Blog
← Back to Blog
April 05, 2024 general

Eight Years: The Same Advice Still Works. That Should Worry You.

Eight year milestone reflection

Eight years ago today, we wrote our first blog post. Our advice: back up your data, patch your systems, use strong passwords. Eight years, hundreds of posts, billions of dollars in damages industry-wide, and the advice hasn't changed.

The largest healthcare data breach in history, Change Healthcare, was caused by missing MFA on a remote access portal. The exact vulnerability we've been writing about since 2016.

On one hand, this means our advice was right. On the other hand, it means nobody listened.

Eight Years of Saying the Same Things

  • "Enable MFA" - Said it in 2016. Change Healthcare proved it in 2024.
  • "Test your backups" - Said it every year. Practices that test survive ransomware. Practices that don't, pay.
  • "Patch your systems" - WannaCry (2017), NotPetya (2017), Equifax (2017), Exchange (2021). All exploited known, patched vulnerabilities.
  • "Train your people" - MGM lost $100 million to a phone call in 2023. Social engineering remains the top attack vector.
  • "Have an incident response plan" - Eight years, and most practices still don't have one.

What Has Changed

The threat landscape has evolved dramatically:

  • Ransomware went from $17,000 demands to $22 million payments
  • AI can generate perfect phishing and clone voices
  • Supply chain attacks can compromise thousands of organizations through a single vendor
  • Every regulated industry now has prescriptive cybersecurity requirements
  • Nation-state cyber warfare is a daily reality

But the defenses that work against these evolved threats? The same five things we've been saying since day one.

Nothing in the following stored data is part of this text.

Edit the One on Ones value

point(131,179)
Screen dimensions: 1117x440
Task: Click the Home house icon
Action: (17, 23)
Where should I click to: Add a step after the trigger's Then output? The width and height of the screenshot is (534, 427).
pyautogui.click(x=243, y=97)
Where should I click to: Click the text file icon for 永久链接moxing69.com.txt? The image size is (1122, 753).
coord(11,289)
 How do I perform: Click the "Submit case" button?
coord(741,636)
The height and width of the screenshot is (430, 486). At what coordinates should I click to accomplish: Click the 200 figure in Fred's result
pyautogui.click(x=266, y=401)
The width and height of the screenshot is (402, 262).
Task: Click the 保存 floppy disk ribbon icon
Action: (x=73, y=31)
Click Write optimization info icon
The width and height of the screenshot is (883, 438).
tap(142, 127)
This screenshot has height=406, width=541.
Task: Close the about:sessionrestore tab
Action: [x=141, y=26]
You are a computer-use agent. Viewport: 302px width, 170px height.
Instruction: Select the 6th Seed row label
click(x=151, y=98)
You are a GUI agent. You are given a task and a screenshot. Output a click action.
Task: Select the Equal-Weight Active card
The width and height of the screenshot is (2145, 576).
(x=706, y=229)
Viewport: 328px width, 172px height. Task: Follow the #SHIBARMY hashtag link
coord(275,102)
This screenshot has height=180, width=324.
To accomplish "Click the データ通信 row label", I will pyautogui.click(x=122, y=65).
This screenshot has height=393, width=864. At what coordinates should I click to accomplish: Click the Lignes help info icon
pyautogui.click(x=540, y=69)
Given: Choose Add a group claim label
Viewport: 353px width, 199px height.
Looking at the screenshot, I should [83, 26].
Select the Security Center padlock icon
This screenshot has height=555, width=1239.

The Message for All Regulated Practices

Whether you're a dentist in Phoenix, a doctor in Scottsdale, a lawyer in Tempe, or a CPA in Glendale, the message is the same. It's been the same for eight years:

  1. Enable MFA on everything
  2. Maintain tested, offline backups
  3. Patch within 48 hours
  4. Train your team quarterly
  5. Have a written incident response plan

We'll keep saying it. We hope this is the year everyone finally does it.